→ **EXTRACT PROVIDED**:
While the Sedov-Taylor solution is generally assumed as the appropriate model to predict the expansion of blast waves generated by laser ablation, it should be cautioned that the solution yields systematic overestimates on the initial energy [51,52], is only valid in the strong shock limit ($p_1/p_0\gg 1$) and does not hold at later times when the strength of the shock has diminished and the propagation velocity of the shockwave is comparable to the speed of sound for the atmosphere. Hendijanifard and Willis further investigate this limit on the applicability of the Sedov-Taylor solution for laser-induced shockwaves, suggesting that the following criterion must be satisfied for the blast model to be valid [53].

(4)$$M_0^2\gg \frac{2}{\gamma-1}$$

Assuming that the inequality symbol requires $M_0^2$ to be at least a factor of ten larger, the blast model is valid for shock strengths $M_0>7$ and $M_0>5.5$ for air and argon atmospheres, respectively. This criterion was enforced when fitting the Sedov-Taylor blast wave model to the experimental data, where the expansion trajectories for the shocks propagating through gases at atmospheric pressure fit very well and within errors of less than 2%. For higher ablation laser energies, the error between experimental data and optimized fit to the blast model was reduced to as low as 0.512% (100 mJ, 760 Torr argon). The fitting region for this model ranged from 60 ns up to 250 ns, where measurements at the lower laser energies experienced shorter ranges over when the Sedov-Taylor blast wave model was valid due to the generation of weaker laser-induced shockwaves. Generally, all errors reported in this work are observed to be lower for measurements collected at atmospheric pressure as compared to at 100 Torr. This behavior arises because shadowgraphic measurements performed at atmospheric pressure were very reproducible and the position of the shock front was very consistent, while there was greater variation in the shockwave radius at lower pressures.

Further differences between the measurements collected at the two pressures include an observed saturation in the velocity and strength of the laser-induced shockwaves at 100 Torr. This effect has been reported in the literature for higher laser fluences either in the form of a saturation in the shockwave velocities [54] or plasma properties [55], and has been theorized to result from the formation of an optically thick plasma during LA that absorbs a considerable fraction of the incident laser energy until absorption saturates. When this occurs, a self-regulating regime forms that maintains relatively constant plasma temperatures and densities until the end of the laser pulse [5,6]. This process is believed to be pressure dependent, where enhanced plasma shielding has been observed at higher pressures while reduced absorption and increased target ablation have been reported at lower pressures [5,56,57]. However, based on the observed saturation in laser-induced shockwave velocities measured in this work at reduced pressures, the plasma absorption saturation argument does not appear to translate to shock properties. It is known that the ablated target material and vapor plume both play a role in determining the initial velocity of the external shockwave, yet based on the current literature it is unclear on whether these processes have an equal contribution or how the weighting between these processes changes for different pressures and materials. We hypothesize that the ablation rate determines the limiting shock velocity at lower pressures compared to the absorption of the laser photons by the plasma plume at higher pressures, yet further experimentation needs to be performed to explain and test these underlying processes.

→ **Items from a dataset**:
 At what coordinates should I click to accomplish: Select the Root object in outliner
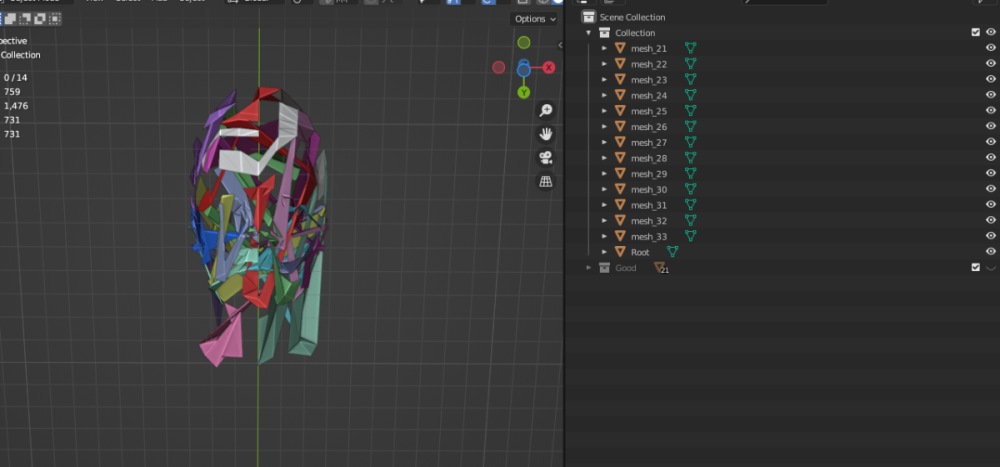640,252
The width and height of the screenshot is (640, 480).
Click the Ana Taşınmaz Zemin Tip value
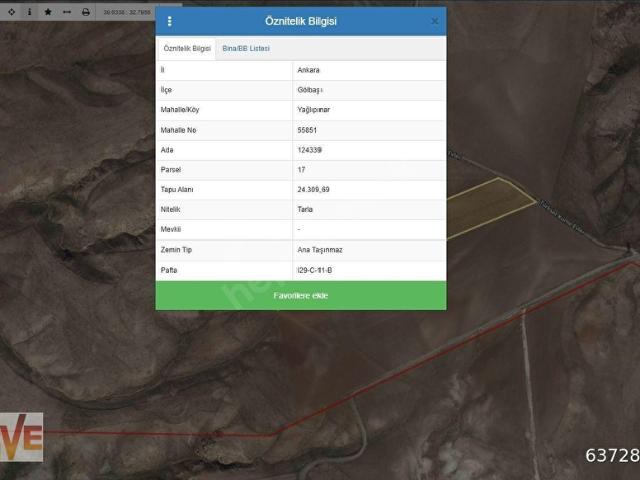tap(318, 250)
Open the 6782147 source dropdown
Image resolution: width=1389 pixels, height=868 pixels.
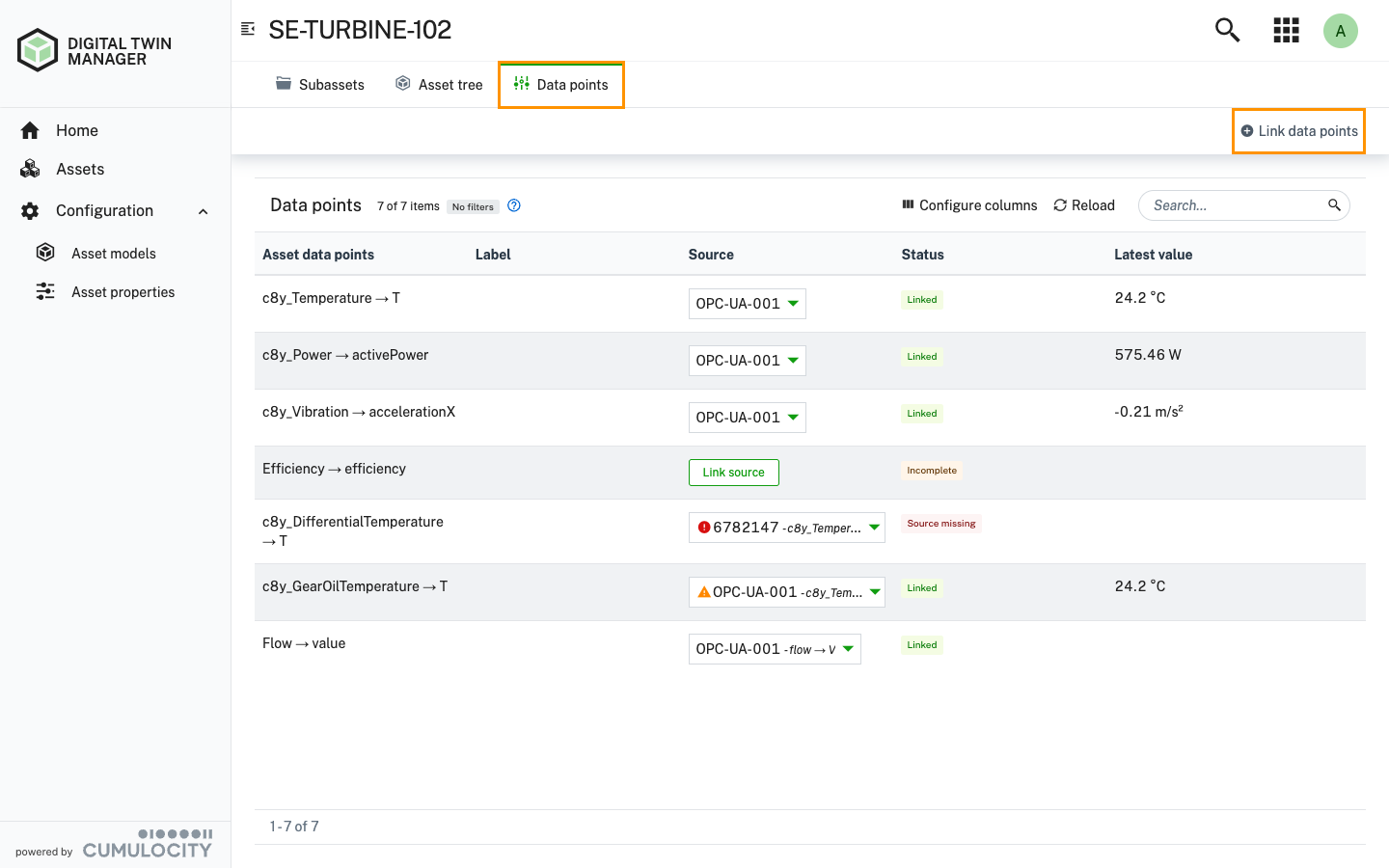[x=786, y=527]
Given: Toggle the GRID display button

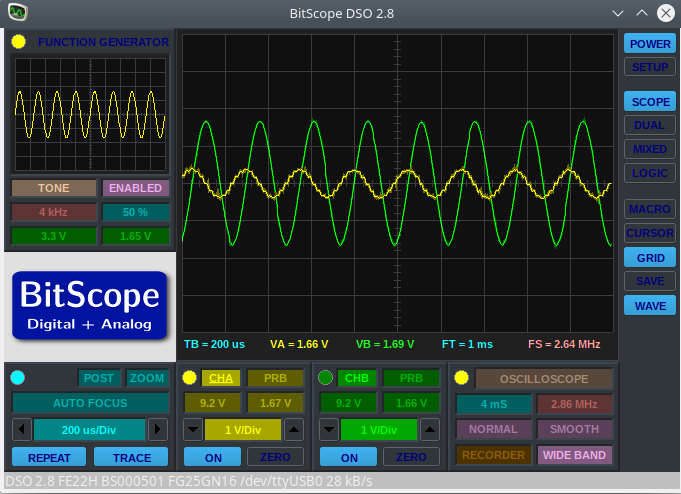Looking at the screenshot, I should coord(650,258).
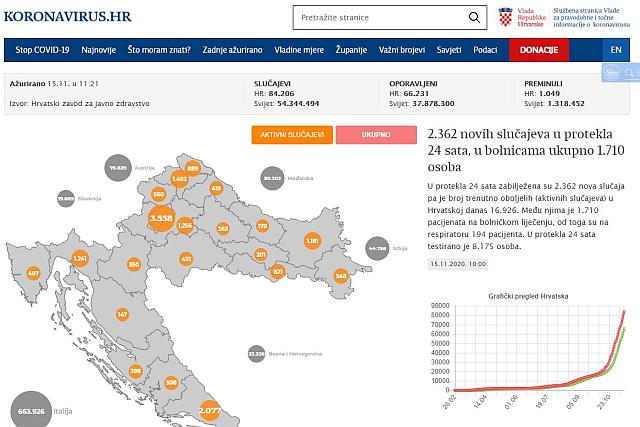Click the 2.077 cases bubble on map
640x427 pixels.
(210, 409)
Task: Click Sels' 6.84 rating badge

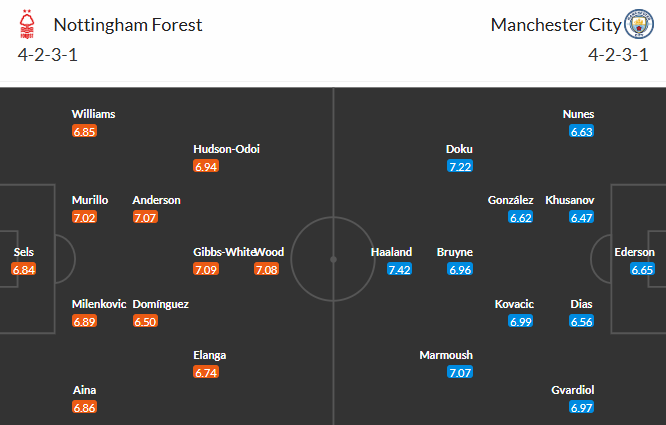Action: click(x=24, y=269)
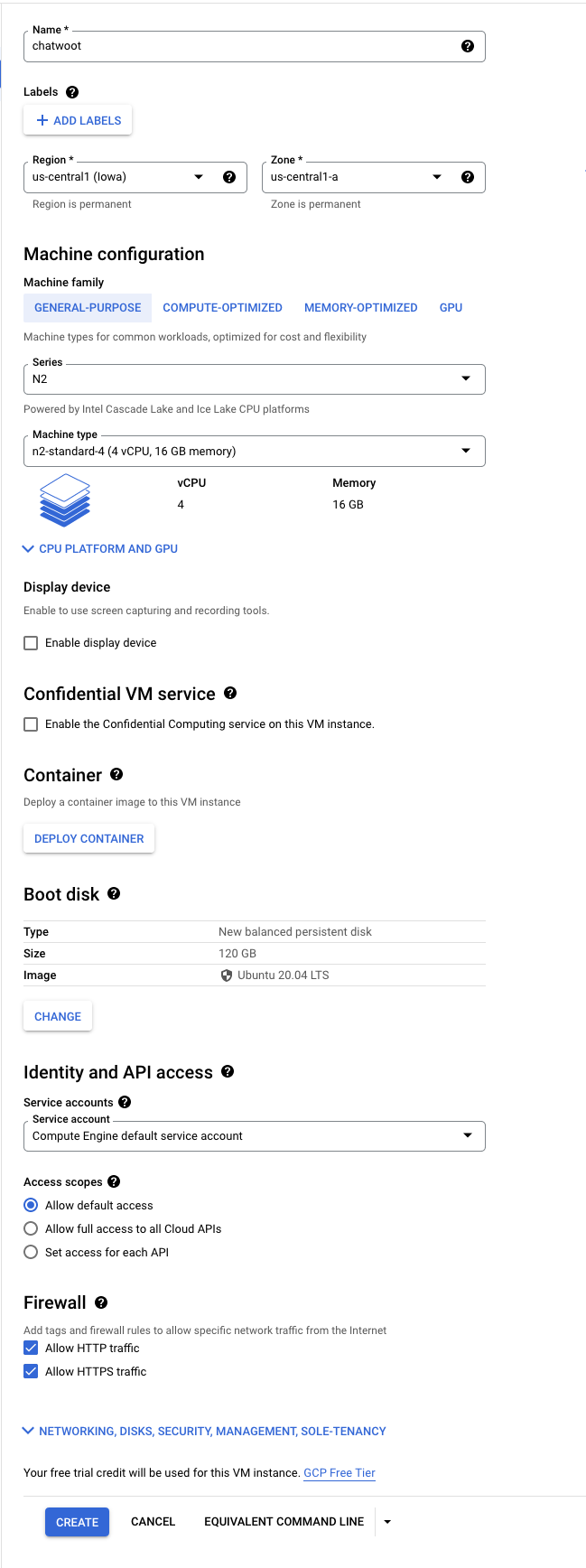Click the Zone field help icon
Image resolution: width=586 pixels, height=1568 pixels.
click(x=468, y=177)
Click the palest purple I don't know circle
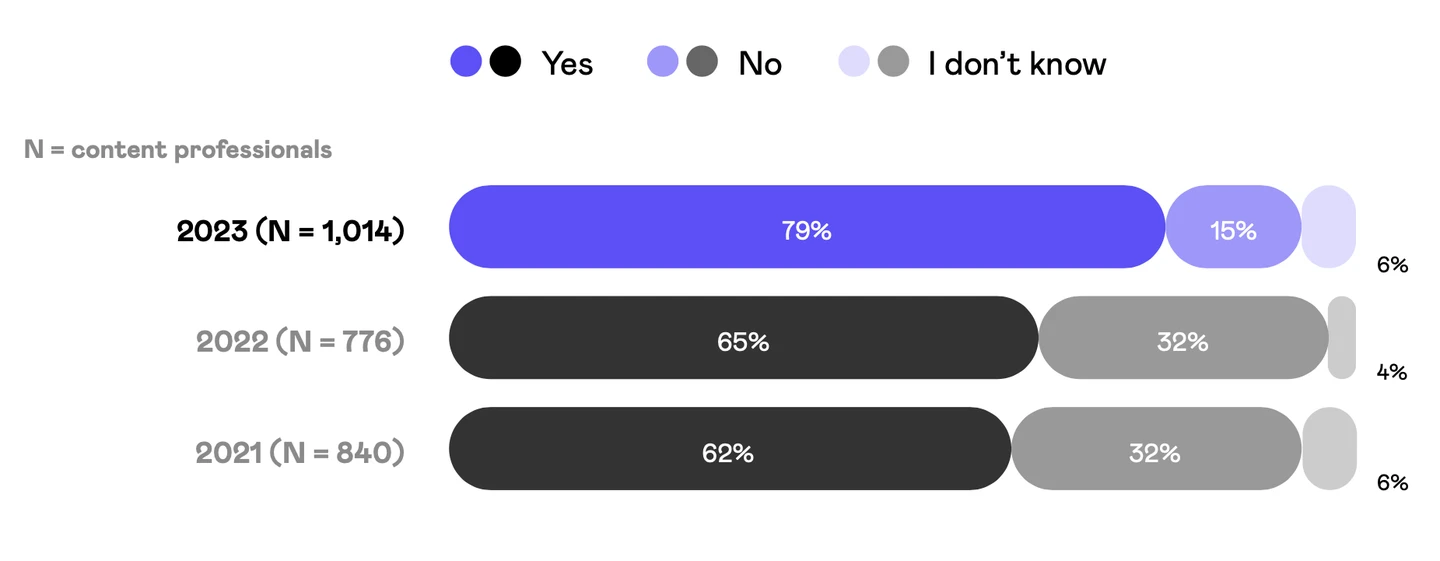The image size is (1440, 561). pyautogui.click(x=853, y=63)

→ **STATED PROBLEM**: According to the text on laser-induced shockwaves, above what shock strengths is the blast model valid in air and in argon?

→ **SOLUTION TO THE PROBLEM**: The blast model is valid for M0 > 7 in air and M0 > 5.5 in argon.